What on earth does it mean? First, set $V=0$. Then $\phi$ obeys a wave equation. Recalling that $c=1$ in this course, the waves will propagate at the speed of light. You can see this explicitly by substituting the trial wave solution $\phi \propto \exp (ik(x-t))$.

So, localized features in the field travel along and start to look rather like a quantum particle (more in the exercise below).

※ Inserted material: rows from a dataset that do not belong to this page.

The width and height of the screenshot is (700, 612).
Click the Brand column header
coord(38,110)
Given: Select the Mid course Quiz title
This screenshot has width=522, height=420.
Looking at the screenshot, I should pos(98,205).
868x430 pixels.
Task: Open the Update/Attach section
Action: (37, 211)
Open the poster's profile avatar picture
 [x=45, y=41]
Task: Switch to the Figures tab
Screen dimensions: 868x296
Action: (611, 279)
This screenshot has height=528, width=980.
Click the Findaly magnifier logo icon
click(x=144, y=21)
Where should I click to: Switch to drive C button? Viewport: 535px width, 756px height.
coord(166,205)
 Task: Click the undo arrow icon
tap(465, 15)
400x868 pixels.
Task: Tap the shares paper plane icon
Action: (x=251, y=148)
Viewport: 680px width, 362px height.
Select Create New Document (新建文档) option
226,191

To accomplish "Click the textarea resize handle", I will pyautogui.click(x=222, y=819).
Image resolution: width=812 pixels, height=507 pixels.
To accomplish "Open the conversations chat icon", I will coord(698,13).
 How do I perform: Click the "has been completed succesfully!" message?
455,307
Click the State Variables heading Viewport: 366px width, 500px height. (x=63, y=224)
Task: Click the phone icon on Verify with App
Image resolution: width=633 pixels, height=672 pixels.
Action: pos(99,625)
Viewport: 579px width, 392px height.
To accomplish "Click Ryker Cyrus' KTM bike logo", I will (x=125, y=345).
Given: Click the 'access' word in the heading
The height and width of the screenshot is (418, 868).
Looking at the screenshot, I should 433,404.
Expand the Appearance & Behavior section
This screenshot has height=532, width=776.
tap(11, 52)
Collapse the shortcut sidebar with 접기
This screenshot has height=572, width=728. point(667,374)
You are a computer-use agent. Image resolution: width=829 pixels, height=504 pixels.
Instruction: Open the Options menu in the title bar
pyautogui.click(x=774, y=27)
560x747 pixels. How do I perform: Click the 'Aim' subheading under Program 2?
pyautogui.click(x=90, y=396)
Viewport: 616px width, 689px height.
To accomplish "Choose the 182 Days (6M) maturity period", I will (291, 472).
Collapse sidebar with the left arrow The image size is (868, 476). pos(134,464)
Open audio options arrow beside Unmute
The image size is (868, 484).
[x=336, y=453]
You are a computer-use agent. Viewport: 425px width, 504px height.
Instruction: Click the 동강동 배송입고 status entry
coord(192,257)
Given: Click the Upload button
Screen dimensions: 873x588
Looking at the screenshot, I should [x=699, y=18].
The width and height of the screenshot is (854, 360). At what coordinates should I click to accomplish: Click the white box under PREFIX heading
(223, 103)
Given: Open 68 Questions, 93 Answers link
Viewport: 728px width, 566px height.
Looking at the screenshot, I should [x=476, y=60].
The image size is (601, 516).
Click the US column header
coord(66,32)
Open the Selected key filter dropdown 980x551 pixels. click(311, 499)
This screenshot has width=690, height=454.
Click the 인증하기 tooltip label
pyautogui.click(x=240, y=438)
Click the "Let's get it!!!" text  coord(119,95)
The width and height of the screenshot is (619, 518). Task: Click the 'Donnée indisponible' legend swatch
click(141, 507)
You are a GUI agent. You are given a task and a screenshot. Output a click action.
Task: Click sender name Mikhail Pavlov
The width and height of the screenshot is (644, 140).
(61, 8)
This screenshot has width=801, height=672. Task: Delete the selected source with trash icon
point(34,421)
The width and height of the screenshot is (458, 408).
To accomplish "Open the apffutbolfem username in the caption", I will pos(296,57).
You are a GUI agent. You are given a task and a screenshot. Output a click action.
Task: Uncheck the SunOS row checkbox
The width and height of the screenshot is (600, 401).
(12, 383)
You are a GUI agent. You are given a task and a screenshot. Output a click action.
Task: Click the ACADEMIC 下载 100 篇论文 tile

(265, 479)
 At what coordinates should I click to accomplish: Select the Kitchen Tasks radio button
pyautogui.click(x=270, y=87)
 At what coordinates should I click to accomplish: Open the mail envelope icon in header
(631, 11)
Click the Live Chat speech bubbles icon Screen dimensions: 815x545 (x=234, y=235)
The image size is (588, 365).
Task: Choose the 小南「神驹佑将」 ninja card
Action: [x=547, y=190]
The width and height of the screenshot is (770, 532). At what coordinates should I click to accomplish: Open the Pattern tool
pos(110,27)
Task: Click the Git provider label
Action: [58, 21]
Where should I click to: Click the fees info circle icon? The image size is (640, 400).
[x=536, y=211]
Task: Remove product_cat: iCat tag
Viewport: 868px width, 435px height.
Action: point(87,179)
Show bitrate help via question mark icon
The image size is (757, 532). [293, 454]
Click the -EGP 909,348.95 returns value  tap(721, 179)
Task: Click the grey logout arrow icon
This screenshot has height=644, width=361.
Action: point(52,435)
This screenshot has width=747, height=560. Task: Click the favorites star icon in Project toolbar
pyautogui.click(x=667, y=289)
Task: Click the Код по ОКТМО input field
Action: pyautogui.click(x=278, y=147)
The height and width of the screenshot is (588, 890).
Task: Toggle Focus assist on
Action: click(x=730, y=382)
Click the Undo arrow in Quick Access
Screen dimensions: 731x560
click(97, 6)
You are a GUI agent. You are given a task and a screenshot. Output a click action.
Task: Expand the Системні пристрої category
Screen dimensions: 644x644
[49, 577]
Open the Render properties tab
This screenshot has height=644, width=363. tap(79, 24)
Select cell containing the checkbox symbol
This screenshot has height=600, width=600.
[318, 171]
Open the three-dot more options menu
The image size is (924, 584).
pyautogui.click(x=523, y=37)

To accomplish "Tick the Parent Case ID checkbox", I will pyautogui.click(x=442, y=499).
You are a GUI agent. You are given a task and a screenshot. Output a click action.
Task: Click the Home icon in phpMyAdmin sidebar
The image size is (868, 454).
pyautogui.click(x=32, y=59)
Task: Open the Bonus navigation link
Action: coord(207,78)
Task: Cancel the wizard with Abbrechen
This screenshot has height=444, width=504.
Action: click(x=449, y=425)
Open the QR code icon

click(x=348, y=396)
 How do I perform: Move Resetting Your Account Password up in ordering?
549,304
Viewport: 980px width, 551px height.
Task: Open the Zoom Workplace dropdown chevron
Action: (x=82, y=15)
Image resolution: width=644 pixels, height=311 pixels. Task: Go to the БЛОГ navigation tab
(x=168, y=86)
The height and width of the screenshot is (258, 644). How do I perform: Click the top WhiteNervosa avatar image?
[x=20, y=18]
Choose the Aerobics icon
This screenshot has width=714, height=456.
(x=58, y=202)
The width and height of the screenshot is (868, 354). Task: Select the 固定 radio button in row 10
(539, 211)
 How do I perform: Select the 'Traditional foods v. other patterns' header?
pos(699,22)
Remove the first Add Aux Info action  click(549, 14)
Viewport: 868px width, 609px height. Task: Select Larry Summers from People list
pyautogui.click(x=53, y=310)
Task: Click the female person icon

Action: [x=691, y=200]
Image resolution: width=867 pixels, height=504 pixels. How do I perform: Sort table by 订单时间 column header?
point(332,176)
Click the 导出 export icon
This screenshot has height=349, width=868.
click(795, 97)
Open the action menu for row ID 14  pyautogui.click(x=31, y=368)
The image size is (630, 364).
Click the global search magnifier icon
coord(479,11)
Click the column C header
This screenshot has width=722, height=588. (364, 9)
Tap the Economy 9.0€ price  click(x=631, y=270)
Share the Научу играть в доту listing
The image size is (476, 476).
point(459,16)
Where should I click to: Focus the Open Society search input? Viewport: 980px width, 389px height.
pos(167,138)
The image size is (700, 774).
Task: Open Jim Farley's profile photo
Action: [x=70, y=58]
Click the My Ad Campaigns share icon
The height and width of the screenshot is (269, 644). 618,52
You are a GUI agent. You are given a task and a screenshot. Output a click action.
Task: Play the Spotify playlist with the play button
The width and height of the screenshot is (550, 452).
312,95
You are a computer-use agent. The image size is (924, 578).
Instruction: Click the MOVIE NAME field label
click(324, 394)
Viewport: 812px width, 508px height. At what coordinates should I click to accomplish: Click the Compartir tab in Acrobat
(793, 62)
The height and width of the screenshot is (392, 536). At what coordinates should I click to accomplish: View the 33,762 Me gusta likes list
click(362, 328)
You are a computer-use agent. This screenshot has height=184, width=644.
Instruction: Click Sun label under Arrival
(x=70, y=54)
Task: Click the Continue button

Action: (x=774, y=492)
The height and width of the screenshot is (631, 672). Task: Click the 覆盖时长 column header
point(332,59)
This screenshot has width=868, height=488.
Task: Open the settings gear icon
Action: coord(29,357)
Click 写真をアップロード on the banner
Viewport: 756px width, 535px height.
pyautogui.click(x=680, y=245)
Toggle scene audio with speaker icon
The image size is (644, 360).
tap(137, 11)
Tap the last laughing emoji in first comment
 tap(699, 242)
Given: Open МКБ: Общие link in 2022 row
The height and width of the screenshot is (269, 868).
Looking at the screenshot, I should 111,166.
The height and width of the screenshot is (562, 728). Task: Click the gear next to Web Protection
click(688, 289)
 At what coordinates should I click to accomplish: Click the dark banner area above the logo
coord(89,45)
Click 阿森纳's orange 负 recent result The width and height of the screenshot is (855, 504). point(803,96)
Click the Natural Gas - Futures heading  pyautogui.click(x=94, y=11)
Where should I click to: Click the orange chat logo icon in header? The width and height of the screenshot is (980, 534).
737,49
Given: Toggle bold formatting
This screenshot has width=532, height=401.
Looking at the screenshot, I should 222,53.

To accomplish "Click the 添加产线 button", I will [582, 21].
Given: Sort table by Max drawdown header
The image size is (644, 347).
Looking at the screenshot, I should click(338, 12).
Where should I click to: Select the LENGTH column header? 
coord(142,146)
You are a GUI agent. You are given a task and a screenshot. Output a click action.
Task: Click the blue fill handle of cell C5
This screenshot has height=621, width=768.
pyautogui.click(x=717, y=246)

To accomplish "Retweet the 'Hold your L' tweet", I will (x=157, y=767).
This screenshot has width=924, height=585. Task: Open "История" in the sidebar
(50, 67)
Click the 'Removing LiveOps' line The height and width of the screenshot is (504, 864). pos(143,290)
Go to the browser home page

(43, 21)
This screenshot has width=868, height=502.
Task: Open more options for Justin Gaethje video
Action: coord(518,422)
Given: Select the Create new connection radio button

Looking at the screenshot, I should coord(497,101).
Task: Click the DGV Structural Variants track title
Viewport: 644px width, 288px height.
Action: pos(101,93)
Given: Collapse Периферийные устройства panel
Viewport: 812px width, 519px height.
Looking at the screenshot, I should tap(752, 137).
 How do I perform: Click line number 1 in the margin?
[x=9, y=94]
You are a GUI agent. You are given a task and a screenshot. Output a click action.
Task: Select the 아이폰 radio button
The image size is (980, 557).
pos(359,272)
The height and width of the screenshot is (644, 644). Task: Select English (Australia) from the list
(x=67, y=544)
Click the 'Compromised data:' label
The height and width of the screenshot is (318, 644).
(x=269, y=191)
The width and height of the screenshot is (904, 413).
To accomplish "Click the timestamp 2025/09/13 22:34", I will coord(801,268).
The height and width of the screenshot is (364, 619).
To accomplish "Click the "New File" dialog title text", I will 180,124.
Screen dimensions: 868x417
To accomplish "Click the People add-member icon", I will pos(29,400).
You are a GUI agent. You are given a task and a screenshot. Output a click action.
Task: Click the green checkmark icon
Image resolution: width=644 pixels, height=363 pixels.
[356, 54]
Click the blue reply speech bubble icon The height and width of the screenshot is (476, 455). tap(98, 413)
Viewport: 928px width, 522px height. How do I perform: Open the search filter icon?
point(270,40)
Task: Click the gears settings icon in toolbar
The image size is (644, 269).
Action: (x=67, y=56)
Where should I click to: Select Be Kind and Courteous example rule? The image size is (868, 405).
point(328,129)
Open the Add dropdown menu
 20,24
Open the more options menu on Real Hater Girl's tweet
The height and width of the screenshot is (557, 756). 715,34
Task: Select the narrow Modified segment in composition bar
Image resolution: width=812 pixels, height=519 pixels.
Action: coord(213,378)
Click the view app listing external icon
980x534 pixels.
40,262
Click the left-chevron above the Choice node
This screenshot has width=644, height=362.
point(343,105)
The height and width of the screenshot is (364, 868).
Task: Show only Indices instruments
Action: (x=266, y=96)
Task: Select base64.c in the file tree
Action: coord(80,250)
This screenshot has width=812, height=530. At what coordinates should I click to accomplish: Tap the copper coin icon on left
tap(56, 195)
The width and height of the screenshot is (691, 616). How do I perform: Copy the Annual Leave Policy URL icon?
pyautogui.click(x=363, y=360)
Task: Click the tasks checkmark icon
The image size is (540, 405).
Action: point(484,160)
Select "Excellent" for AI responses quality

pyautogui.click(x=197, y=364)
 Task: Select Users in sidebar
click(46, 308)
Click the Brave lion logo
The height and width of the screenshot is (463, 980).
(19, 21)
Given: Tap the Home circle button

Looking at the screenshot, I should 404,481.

Alternatively, imagine the field starts out completely homogeneous. Then, ${\nabla }^2\phi =0$ (and it remains zero for all time). All we have, at each point, is $\ddot{\phi }+\mathrm{d}V/\mathrm{d}\phi =0$. This equation is also familiar; for example, if we make the potential $V(\phi )\propto {\phi }^2$ we just have a ‘mass on a spring’ which oscillates back and forth forever. The only difference is that $\phi$ is an abstract number, not an actual position. This is a useful analogy: quite often when discussing inflation we will talk about things like “balls rolling down a hill”. The thing to remember is that in reality there is no ball, no rolling, and no hill! There is just an abstract mean field value represented by the ball’s height, an abstract rate of change of that value represented by the motion of the ball, and an abstract potential represented by the hill.

☞ Exercise 8C What if we combine the two scenarios? Let’s say we have $V(\phi )=m^2{\phi }^2/2$ and wish to find a travelling wave solution. Substitute $\phi \propto \exp (i(kx-\omega t))$ and show that $${\omega }^2=k^2+m^2\text{.}$$ (227) Recall from your quantum mechanics courses that $⟨E⟩=\mathrm{\hslash }\omega$, and that $⟨p⟩=\mathrm{\hslash }k$. The relation you have derived then becomes the relativistic equation $E^2=m^2+p^2$ (with $c=\mathrm{\hslash }=1$ as always).

The result from the exercise above is not a coincidence – we’re seeing that relativistic particles can be understood as oscillations in quantum fields. We’ll touch on this later but the detail is beyond the scope of this course (see e.g. PHAS0073 instead). Note that in the limit $k\to 0$ – when the fluctuations in the field are on very long wavelengths – we get ${\omega }^2\approx m^2$, i.e. we automatically revert to the homogeneous, coherent oscillator picture outlined just above the exercise. This sort of coherent behaviour of a scalar field (suitably modified for expanding spacetime) will be our main focus for cosmology.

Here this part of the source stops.